Alumni Relations Program in the 21st Century
Joel Evans and Susan F. Rice, Ed.D., ACFRE.
What happens when your alumni relations program doesn’t seem to be working? Is there a better model than just “friendraising, the first step to fundraising”?
BBI was contracted to assess several alumni relations programs. Our approach was two-fold: Establish a solid context with a benchmarking study. And, while acquiring this information, interview many of the institution’s own administrators and alums.
In every case, BBI found much to recommend in the programs. While our assessments uncovered dedicated individuals, emerging on-line strategies and creative work, we also found lots of issues. These included:
- No strategic plan, separate and apart from Development.
- Few quantifiable objectives.
- Unclear priorities and inconsistent expectations.
- Uneven engagement.
- Low investment in staff.
- Inconsistent data collection and verification.

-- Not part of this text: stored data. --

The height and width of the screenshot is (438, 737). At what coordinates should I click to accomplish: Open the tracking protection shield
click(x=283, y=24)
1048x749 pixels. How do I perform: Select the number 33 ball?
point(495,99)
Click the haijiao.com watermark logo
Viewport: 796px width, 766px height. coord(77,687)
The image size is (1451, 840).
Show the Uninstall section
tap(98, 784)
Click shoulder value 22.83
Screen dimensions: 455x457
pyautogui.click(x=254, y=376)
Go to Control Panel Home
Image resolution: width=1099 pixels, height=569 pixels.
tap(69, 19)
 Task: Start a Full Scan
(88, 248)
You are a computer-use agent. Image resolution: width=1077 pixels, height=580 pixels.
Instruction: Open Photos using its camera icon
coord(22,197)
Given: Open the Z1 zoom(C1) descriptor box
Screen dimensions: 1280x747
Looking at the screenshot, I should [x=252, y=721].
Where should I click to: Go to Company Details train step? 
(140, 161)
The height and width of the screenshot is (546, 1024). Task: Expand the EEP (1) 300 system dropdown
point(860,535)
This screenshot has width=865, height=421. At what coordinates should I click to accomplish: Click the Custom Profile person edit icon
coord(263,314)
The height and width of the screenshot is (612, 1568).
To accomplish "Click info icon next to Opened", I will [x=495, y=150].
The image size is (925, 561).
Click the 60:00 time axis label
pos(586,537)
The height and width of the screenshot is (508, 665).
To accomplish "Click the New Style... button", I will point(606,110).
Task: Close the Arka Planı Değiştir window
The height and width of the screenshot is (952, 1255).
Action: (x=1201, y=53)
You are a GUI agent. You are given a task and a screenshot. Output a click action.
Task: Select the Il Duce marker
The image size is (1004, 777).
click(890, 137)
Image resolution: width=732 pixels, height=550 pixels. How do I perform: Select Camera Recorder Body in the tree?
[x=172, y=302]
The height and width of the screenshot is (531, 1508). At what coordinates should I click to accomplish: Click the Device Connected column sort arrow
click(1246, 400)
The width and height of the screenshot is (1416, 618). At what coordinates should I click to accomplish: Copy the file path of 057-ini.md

- Disappointing participation rates.
- Disassociation with the institution, from older constituents in particular.
- Resistance to institutional investment in alumni because the payoff had not proven to be immediate or generous.
Our tailored reports, in general, touched on the following recommendations:
- Consider alumni relations as an essential but separate component of college relations. It is not solely a precursor to fundraising. Alumni know when they are perceived that way and react accordingly.
- Identify and incubate alums as emerging leaders.
- Segment and play to numerous cohorts.
- Cultivate partnerships with departments across the institution’s campus (graduate schools, faculty, longtime staff, career services, admissions, community relations).
- Systematize objectives and track and analyze results yearly.
- Establish a high-level planning process that engages top alums from across the country.
One of the most important outcomes of the benchmarking was that the maturity and level of investment in alumni programming correlates positively with higher alumni giving performance. And who doesn’t want that outcome?